= What to work on =
[1] Reproduce word for word the part of the journal passage starting at "I'm sitting today." and ending at "This is today.".
[2] Render this sentence from the journal passage in Spanish: "He's distant, the obsession is near."
[3] Decide whether each statement agrees with the journal passage. Answer yes or no and quote the words that settle it.
(a) The writer finds it hard to concentrate on reading today.
(b) The writer joined his message boards last December.
(c) The writer expects to stand feet from him tomorrow.

Monday, Jul. 22, 2002 / 6:29 p.m.

~Can You Feel It?~

I'm sitting today. Can't really concentrate to read. Just sitting, looking around, headphones on ("18"), headphones off. Phone rings, answer, assist, hang up, sit, look around, headphones on, off, repeat.

Read a paragraph or two. Phone rings.

This is today.

Constant thoughts of tomorrow. What would you do if you knew you might meet the object of your distant obsession? He's distant, the obsession is near. How long have I been going on and on about him? Since I joined his message boards last October? Since I began reading his journal? Was that in October as well?

Reading him, anticipating his album, buying the album, listening to it incessantly, criticizing it, loving it, listening to it now even. Even now. Buying more of his music, reading him, reading about him, listening, always listening, reading, listening and reading.

And tomorrow I'll stand feet from him. Do you have any idea what it feels like? Like meeting Anthony Bourdain, or Loudon Wainwright III felt. Except multiplied by maybe 100.

= Data shown =
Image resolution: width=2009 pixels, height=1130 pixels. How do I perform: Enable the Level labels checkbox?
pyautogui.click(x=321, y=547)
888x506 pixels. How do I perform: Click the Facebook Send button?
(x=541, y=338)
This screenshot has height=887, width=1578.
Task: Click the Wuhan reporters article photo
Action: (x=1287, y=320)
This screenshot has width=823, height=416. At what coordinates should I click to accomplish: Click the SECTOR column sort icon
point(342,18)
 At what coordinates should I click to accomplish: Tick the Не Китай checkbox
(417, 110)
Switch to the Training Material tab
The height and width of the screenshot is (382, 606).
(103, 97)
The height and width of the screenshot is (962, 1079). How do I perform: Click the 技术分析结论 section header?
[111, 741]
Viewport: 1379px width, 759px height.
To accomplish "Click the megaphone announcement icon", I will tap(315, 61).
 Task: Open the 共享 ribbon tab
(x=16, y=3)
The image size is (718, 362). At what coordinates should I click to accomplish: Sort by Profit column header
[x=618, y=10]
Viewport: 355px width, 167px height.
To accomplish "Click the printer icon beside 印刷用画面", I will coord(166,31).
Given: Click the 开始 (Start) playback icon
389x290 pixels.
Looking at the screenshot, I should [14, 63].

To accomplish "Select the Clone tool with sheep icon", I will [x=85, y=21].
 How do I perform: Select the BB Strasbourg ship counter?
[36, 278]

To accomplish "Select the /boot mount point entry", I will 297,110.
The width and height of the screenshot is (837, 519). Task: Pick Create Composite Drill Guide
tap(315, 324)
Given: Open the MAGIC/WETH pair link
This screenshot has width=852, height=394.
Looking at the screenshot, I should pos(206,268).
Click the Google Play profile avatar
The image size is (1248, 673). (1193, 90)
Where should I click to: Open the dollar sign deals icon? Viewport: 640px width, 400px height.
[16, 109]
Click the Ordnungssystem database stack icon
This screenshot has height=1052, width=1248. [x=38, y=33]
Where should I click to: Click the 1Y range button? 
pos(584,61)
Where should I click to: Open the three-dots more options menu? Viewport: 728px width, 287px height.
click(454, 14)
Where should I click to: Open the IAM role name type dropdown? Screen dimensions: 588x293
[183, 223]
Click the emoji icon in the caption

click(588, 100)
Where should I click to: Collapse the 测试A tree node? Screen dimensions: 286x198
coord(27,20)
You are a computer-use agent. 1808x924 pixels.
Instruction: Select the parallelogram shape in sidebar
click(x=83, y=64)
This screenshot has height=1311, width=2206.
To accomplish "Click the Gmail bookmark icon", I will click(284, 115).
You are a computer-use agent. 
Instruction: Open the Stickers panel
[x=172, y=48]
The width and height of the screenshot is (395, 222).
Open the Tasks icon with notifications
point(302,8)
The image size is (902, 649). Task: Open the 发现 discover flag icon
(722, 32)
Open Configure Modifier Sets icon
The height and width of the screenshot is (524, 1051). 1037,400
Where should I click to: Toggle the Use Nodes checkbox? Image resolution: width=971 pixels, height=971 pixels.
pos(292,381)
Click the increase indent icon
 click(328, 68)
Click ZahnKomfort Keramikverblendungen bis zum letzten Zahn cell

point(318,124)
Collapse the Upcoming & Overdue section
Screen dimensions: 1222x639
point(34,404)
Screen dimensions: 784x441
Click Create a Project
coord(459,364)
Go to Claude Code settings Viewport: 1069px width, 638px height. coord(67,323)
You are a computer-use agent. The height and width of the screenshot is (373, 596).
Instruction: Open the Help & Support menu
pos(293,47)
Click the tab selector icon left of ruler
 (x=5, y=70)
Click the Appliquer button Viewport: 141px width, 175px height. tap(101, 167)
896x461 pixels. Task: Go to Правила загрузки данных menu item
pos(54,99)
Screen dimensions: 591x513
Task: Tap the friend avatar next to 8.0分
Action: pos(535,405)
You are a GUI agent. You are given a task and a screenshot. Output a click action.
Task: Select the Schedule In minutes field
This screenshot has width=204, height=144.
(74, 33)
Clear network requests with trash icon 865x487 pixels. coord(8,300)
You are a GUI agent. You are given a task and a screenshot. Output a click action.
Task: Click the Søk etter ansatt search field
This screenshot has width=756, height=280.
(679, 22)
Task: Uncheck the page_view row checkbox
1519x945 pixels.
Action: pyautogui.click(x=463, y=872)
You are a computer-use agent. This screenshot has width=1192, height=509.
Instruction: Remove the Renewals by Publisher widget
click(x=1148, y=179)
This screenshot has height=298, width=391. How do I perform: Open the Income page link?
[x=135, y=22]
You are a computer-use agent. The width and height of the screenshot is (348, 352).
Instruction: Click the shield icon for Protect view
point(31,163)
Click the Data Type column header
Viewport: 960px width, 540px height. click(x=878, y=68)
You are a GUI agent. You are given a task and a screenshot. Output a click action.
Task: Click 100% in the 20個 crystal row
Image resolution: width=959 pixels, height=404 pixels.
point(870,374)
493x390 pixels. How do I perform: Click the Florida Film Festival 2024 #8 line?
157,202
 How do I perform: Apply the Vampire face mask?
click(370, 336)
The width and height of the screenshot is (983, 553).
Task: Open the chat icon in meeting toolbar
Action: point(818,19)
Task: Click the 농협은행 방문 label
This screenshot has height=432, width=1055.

= Solutions to the tasks =
[1]
I'm sitting today. Can't really concentrate to read. Just sitting, looking around, headphones on ("18"), headphones off. Phone rings, answer, assist, hang up, sit, look around, headphones on, off, repeat.

Read a paragraph or two. Phone rings.

This is today.

[2] Él está lejos, la obsesión está cerca.

[3]
(a) Yes: "Can't really concentrate to read."
(b) No: "Since I joined his message boards last October?"
(c) Yes: "And tomorrow I'll stand feet from him."